Group Profile and Supplemental Groups
The group profile fields allow you to assign users to a role. Often, users are members of multiple roles, thus the need to specify multiple groups. Assign the most-used role (group) to the Group profile parameter. Then you can assign up to 15 additional roles in the supplemental group parameter. The Owner parameter after the Group profile attribute allows you to specify that any objects created by this profile are to be owned by the group named in the Group profile parameter. This is often a good practice to establish so that users don’t end up owning objects, which is especially helpful when deleting a profile. However, be aware that this parameter is ignored when the user creates something in the IFS. In other words, the user retains ownership of objects created into the IFS.
The Limited capability parameter determines whether users can enter commands if they can get to a command line. While the limited capability parameter is ignored on many connections (such as ODBC), it’s still a good practice to set this parameter to *YES. That way, if the profile gains access to a command line, the commands that can be run are limited. I set service accounts, group profiles, and profiles used for batch jobs to LMTCPB(*YES) so they don’t show up on a report listing profiles with command-line access. (Any time I can set an attribute that removes a profile from a report that is reviewed and questioned by an auditor, I take advantage of that setting.)
Initial Program, Initial Menu, and Attention Program
These parameters help set up the user’s environment. The initial program is evaluated first. Once the program named in this parameter is done running, the initial menu is invoked. For service accounts, I set INLPGM to *NONE and INLMNU to *SIGNOFF to prevent the user ID/password from being used via interactive signon. I also set the ATNPGM to *NONE so that someone can’t get onto the system by signing on and then quickly pressing the Attention key. Note that these three attributes are totally ignored except when the profile is used to sign on via a Telnet (5250 emulation) session.
You’re probably thinking, why is Carol talking about the text field?

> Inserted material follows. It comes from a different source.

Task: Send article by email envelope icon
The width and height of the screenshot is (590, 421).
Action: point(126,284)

I’m discussing it because, as I’ve worked with our clients, I’ve seen too many blank text fields, fields with the initials DND for Do Not Delete with no other explanation, fields with the word “test” but that are used for production processes and offer generally unhelpful descriptions. Be kind to the administrators who come after you and put as much description in this field as possible.

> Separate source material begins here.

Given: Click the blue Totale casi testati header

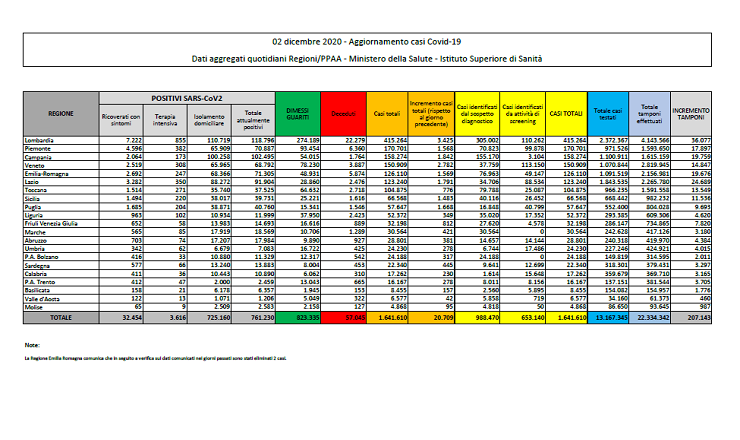Looking at the screenshot, I should 608,114.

It’s not as if other user profile parameters aren’t useful. For example, two parameters near the end of CRTUSRPRF and CHGUSRPRF allow you to have the profile set to status of *DISABLED on a specific date or in a specific timeframe (for example, in 31 days). These are useful either when you know a profile is temporary or when a user is retiring for example. Using these attributes will take action on the profile rather than having to wait for your normal profile “aging” process to disable the profile. However, some attributes have definite security implications and need special attention. I hope this article will help you focus on and choose the best settings for each.